A buxom servant girl appeared at the open window. She was armed with a mop.

Seeing that Peace was about to scale the balcony, she threw out the mop much the same as a Zulu does his spear, and delivered such a terrific blow on Peace’s face that he was hurled back, and fell upon the gravel path in front in a state of insensibility.

The old woman and her maid were masters of the field. Their foe remained prostrate and helpless in front of the citadel.

Again the cries “Help! Police!” rose in the air. They resounded far and near.

The servant girl now brought to the window a pail of dirty water, which she threw over the vanquished burglar.

This bad the effect of restoring him to consciousness. He made an effort to rise, but he was so dizzy, so utterly prostrated, that he was almost helpless for a time.

The mistress and her maid had the prudence not to sally forth till assistance had arrived, for they were by no means certain as to the real state of the enemy. He might, after all, only be shamming, and it would not be advisable to risk an engagement in the open field.

They had recourse, therefore, to “sound the alarm,” by repeated screams and cries for assistance.

Much to their delight, a constable opened the garden gate, and flashed his bull’s-eye in all directions.

By the light of his lantern he discovered Peace stretched on the garden walk.

“Now, then, get up, man,” said the constable to Peace.

“I can’t,” exclaimed the burglar. “I’m all but killed by those she dragons.”

“You can’t lie here all night. Get up, I say. What have you been doing?”

“Oh, don’t ask me,” said Peace, in a whining hypocritical voice. “Those infamous women!”

“Don’t listen to what he says, policeman,” interrupted the old lady. “He was breaking into the house, but we caught him just in time—​only just in time.”

“Do you charge him?”

“Certainly. Take him in custody. Of course I charge him—​the dirty blackguard!”

Another constable now presented himself, and the two carried Peace into the back parlour of the little cottage.

He presented a most pitiable appearance. Two great bumps as big as an egg were visible on his head; in addition to this his nose was bleeding, and a scar was observable on his face; this last being from the effects of the mop which had been handled so dexterously by the servant girl.

He was, moreover, wet to the skin, from the contents of the pail.

He had never been so cruelly dealt with before.

With his head between his hands, he groaned and moaned in a most piteous and abject manner.

“You’ve got the worst of it this time, old man,” said one of the policemen. “Are you sufficiently strong to walk to the station?”

“Me strong! I feel as if about to breathe my last,” cried Peace.

The two constables conversed apart for a little time—​then one left the house. He returned with a pony-cart.

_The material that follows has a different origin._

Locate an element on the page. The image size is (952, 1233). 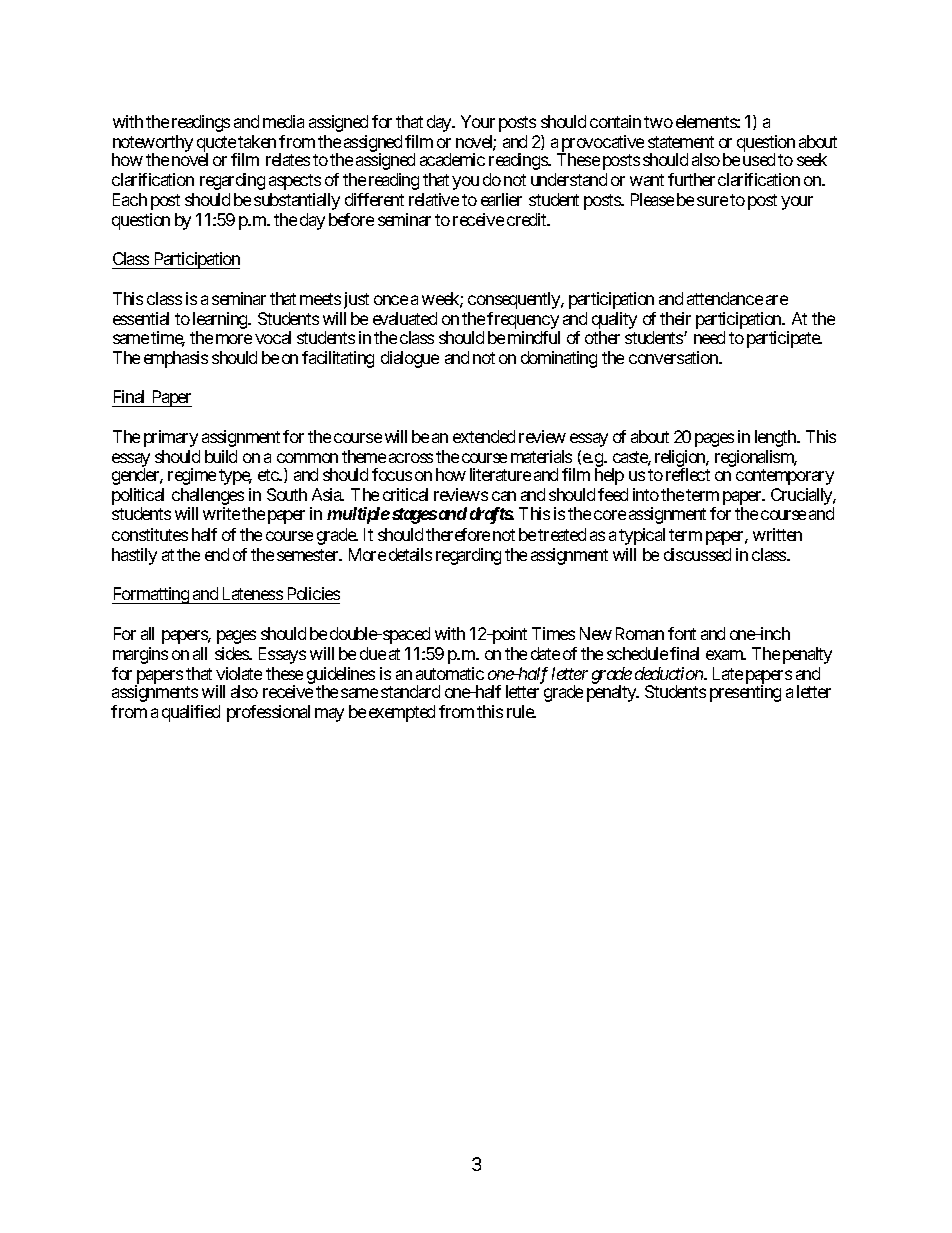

“Now, then,” said the other, addressing himself to Peace, “as you are not able to walk, my man, we’ve got a conveyance for you.”

“I’m very bad,” said our hero, with a groan.

“Can’t help that. Get up, man.”

The two policemen, without more ado, lifted up the wounded burglar, and bore him nolens volens towards the cart, which stood just outside the garden gate.

Peace was lifted into this by his captors, and the vehicle was driven towards the station. During the journey Peace whined and moaned in a most piteous manner, declaring all the way that he was an ill-used man.

After being examined and attended to by the divisional surgeon, he was locked up for the remainder of the night.